TBHQ is an activator of nuclear factor erythroid 2-related factor 2 (Nrf2), a redox-sensitive transcription factor with multiple cytoprotective functions, including in cardiomyocytes14,15,16. On the other hand, numerous studies have shown that activation of the Akt pathway have crucial protective effects against the development of myocardial dysfunction and failure induced by chronic overload17,18,19,20,21,22,23,24. Interestingly, there is evidence indicating that TBHQ may stimulate the activation of the Akt pathway25, whereas it is unknown whether TBHQ has a similar effect in cardiomyocytes. In this report, we presented evidence showing that TBHQ inhibited myocyte apoptosis and prevented the development of ventricular dilatation and dysfunction induced by chronic overload. Our data suggest that acute activation of Akt, but not the Nrf2 pathway, may have a pivotal role in mediating the anti-apoptotic and cardiac protective actions of TBHQ in stressed hearts.

Results

TBHQ prevented TAC-induced ventricular dilatation and dysfunction

Chronic treatment with TBHQ did not show any toxic effects as evidenced by the stable body weight or the general parameters for liver and kidney functions (Table 1). Neither TAC nor TBHQ had significant effects on food and water consumptions. We characterized the time course of pressure overload-induced cardiac remodeling under the present experimental settings; we found that at 2 weeks, there was a significant LV wall thickening, but no LV dilatation (Fig. 1A–C). At 4 weeks, however, there was a notable LV dilatation, indicating a status of myocardial decompensation. We observed that TBHQ treatment prevented the occurrence of LV dilatation induced by TAC (Fig. 1A–E). Consistent with the above findings, we demonstrated that the ejection fraction (EF) and FS were not different between sham and TAC groups at 2 weeks, whereas EF and FS were significantly decreased in TAC animals at 4 weeks (Fig. 2A).

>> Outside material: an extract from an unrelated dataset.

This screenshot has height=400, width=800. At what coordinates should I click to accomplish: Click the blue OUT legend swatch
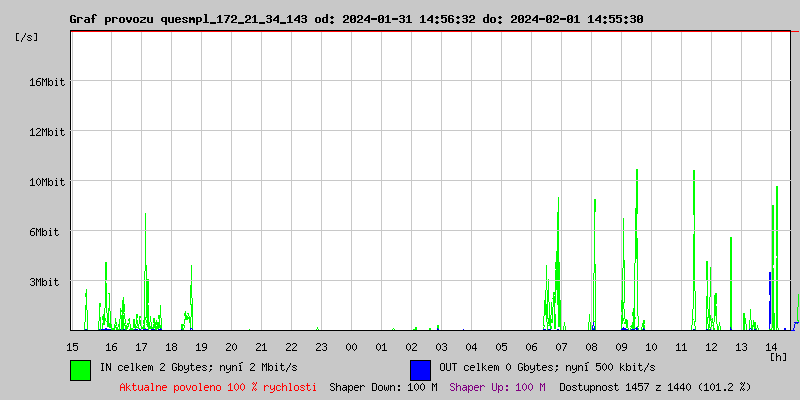tap(420, 369)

TBHQ treatment restored the EF and FS values in TAC animals (Fig. 2A). Moreover, we found that the weight of lungs was significantly elevated in TAC animals at 4 weeks, indicating a sign of congestive heart failure. This change was similarly prevented by TBHQ treatment (Fig. 2B). We also measured the hepatic content of hemoglobin (passive liver congestion) as an additional sign of congestive heart failure. Using Drabkin’s reagent (Sigma), we showed that the hepatic hemoglobin content was significantly elevated in the TAC group as compared to sham (36.2 ± 2.9 versus 69.4 ± 10.0 μg/mg tissue, P < 0.05) and this change was attenuated by TBHQ (46.6 ± 6.2 μg/mg, P < 0.05 versus TAC, one-way ANOVA, n = 5). In sham animals, TBHQ treatment alone did not produce significant changes in the geometry of LV or the myocardial contractility (Figs 1 and 2). These data are in agreement with those reported by others13.

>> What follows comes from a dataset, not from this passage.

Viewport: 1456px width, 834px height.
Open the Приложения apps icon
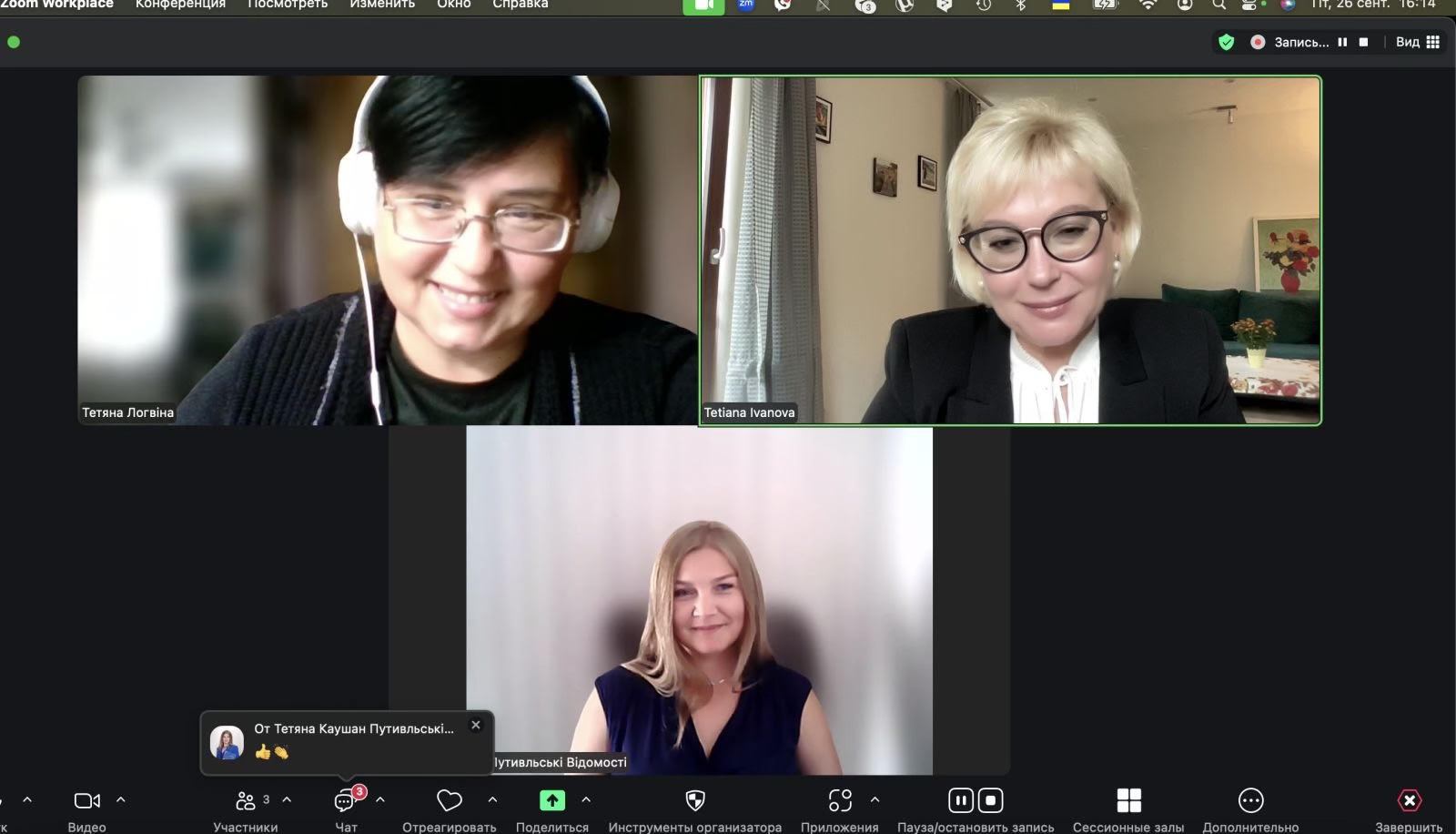[839, 801]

Table 1 Body weight, heart rate and parameters for liver and kidney functions.
Figure 1
figure 1

Effects of TBHQ treatment on TAC-induced cardiac remodeling.

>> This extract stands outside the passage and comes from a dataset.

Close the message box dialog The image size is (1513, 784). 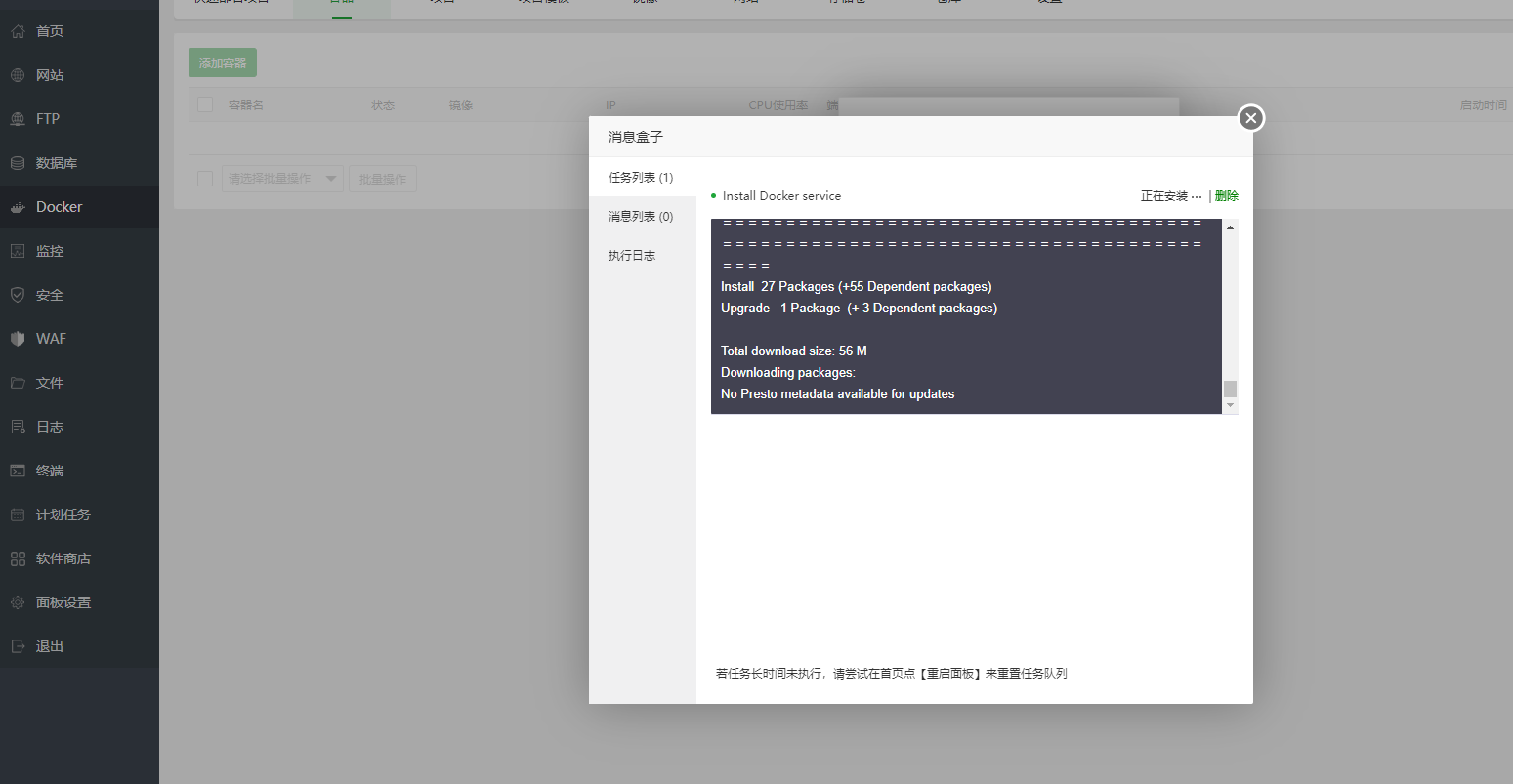[x=1251, y=118]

(AC) Echocardiography data showing changes in left ventricle end-diastolic diameter (LVDd), inter-ventricular septum end-diastolic thickness (IVSTd) and posterior wall end-diastolic thickness (PWTd) in sham, TAC, sham + TBHQ and TAC + TBHQ groups. (D) Original M-mode echocardiography images of heats from different groups. (E) Horizontal short axis plane sections of heart showing gross changes in the ventricular dimension and wall thickness in different groups. Data are mean ± SEM. *P < 0.05, one-way ANOVA, n = 5 (Sham), 6 (Sham + TBHQ), 12 (TAC) and 12 (TAC + TBHQ).

Figure 2
figure 2

Effects of TAC and TAC + TBHQ on

(A) ejection fraction (EF) and fractional shortening (FS) and (B) lung weight (LW) to body weight (BW) ratio and LW to tibia length (TL) ratio. Data in (B) were obtained at 4 weeks after TAC. *P < 0.05, one-way ANOVA, n = 5 (Sham), 6 (Sham + TBHQ), 12 (TAC) and 12 (TAC + TBHQ).

Effects of TBHQ on myocardial hypertrophy and fibrosis

Next we examined overload-induced pathological changes in the myocardium and the effects of TBHQ at 4 weeks. Morphometric analysis revealed that TAC resulted in typical myocyte hypertrophy. However, treatment with TBHQ showed no significant effect on TAC-induced myocyte hypertrophy (Fig. 3A,B). Consistently, the echocardiography data also showed that TBHQ treatment maintained a hypertrophic phenotype of the ventricular wall throughout the period of TAC (Fig. 1B,C). The heart to body weight ratio, the heart weight to tibia length ratio and the echo-derived LV mass to tibia length ratio significantly increased in the TAC group at 4 weeks. TBHQ treatment had no significant effects on the heart weight to tibia length ratio or the echo-derived LV mass to tibia length ratio, while it partially reduced the heart to body weight ratio (Fig. 3C). We proposed that the observed decrease in the heart to body weight ratio could be caused by the moderate increase in body weight in TBHQ treated animals (see Table 1). TAC significantly upregulated the expression levels of atrial natriuretic peptide and B-type natriuretic peptide, markers of pathological hypertrophy; however, treatment with TBHQ further increased the natriuretic peptide levels (Fig. 3D). Moreover, TBHQ had no significant effects on the expression levels of α-myosin heavy chain or sarcoplasmic reticulum Ca2+ ATPase-2a (Fig. 3D). We also assessed changes in myocardial fibrosis using Masson’s trichrome staining, picrosirius red staining and hydroxyproline assay. We found that TBHQ had no significant effects on the severity of TAC-induced fibrosis (Fig. 4A–D and Supplemental Figure S1). Collectively, the effects of TBHQ on hypertrophy or fibrosis cannot explain its beneficial effects on TAC-induced cardiac dysfunction.

Figure 3
figure 3

Effects of TBHQ on TAC-induced myocyte hypertrophy.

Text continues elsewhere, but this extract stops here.